*Problem details*.
Check each line of the entries below for the word "zoom", and copy the lines that have it.

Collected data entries
================

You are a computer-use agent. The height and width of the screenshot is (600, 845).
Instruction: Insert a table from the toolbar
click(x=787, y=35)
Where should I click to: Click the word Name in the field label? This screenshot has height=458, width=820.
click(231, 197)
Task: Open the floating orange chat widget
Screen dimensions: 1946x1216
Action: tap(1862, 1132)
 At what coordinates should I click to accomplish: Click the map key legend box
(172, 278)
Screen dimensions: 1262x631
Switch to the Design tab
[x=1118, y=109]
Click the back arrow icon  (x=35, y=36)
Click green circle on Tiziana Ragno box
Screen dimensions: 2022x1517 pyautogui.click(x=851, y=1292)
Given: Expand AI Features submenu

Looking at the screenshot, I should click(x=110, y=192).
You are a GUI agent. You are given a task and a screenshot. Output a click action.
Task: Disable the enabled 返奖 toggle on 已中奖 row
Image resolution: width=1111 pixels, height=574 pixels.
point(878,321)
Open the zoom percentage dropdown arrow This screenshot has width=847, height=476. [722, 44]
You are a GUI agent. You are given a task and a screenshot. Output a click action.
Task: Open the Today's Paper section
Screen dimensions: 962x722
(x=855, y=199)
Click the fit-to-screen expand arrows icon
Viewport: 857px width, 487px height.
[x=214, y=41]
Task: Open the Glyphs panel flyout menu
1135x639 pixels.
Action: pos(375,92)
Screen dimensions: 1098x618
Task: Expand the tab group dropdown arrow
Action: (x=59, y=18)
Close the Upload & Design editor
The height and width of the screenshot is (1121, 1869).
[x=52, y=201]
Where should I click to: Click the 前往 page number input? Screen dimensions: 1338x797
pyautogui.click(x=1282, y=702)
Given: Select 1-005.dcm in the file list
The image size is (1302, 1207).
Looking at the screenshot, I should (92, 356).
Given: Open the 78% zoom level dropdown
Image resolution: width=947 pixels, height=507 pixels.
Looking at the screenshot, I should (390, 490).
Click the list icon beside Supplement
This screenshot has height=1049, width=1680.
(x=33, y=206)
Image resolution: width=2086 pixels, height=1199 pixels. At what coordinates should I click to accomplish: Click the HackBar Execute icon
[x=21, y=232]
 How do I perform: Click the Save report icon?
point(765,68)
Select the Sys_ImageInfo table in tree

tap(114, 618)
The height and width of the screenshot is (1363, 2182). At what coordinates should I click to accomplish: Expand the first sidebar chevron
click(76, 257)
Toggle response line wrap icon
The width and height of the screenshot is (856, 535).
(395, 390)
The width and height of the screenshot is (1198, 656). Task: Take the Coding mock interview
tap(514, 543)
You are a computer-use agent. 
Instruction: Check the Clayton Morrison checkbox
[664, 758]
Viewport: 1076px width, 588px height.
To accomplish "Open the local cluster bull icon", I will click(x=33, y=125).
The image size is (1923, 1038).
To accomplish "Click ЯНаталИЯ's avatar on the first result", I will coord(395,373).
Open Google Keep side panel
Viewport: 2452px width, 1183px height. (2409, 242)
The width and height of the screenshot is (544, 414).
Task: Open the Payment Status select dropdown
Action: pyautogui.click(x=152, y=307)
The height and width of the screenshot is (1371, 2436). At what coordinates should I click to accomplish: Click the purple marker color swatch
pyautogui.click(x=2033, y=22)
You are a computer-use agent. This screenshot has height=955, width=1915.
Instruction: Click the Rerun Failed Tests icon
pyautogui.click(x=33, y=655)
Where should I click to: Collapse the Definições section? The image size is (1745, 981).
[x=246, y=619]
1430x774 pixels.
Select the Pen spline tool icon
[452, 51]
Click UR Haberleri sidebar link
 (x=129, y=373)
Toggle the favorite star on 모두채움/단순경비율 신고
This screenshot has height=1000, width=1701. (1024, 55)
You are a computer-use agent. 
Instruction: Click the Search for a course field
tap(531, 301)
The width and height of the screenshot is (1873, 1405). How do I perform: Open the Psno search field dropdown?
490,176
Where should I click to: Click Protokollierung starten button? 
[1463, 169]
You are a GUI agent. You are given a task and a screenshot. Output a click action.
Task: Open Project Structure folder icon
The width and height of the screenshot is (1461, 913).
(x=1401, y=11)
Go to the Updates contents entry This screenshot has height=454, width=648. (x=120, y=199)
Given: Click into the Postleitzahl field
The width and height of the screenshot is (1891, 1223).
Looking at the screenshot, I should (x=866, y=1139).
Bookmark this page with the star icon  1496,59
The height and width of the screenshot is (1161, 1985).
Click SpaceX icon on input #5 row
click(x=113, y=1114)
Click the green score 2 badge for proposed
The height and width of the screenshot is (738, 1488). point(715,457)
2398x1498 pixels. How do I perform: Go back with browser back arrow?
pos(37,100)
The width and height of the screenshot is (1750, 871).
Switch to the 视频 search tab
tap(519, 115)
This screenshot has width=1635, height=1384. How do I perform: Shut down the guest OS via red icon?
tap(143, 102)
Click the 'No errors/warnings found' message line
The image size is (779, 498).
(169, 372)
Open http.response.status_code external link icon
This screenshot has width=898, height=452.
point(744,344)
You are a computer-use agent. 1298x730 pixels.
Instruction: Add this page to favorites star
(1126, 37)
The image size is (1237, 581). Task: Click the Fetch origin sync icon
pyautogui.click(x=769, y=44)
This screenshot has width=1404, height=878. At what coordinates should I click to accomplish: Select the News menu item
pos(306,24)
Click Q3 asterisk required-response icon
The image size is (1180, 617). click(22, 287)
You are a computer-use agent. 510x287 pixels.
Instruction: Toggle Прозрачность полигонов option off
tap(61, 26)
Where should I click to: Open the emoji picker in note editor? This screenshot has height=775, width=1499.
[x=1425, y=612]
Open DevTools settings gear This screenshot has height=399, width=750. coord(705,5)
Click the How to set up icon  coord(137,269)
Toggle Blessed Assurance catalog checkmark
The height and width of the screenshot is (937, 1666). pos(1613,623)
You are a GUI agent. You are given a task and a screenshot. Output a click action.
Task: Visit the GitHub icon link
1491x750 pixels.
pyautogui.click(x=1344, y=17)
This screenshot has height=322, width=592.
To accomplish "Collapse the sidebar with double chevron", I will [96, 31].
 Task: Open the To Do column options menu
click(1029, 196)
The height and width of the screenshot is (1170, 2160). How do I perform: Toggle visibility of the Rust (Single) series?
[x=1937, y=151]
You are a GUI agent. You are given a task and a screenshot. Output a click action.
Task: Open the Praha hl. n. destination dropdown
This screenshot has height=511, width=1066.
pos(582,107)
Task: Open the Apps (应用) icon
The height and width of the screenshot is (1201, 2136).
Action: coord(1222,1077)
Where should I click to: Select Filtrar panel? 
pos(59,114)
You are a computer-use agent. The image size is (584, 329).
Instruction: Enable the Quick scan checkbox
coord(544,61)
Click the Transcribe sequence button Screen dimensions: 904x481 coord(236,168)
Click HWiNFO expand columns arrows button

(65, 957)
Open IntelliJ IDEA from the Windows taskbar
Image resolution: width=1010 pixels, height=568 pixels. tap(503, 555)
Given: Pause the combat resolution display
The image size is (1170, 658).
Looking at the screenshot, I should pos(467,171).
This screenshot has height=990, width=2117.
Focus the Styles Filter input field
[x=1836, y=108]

================

*Output of the exercise*.
Open the zoom percentage dropdown arrow This screenshot has width=847, height=476. [722, 44]
Given: Open the 78% zoom level dropdown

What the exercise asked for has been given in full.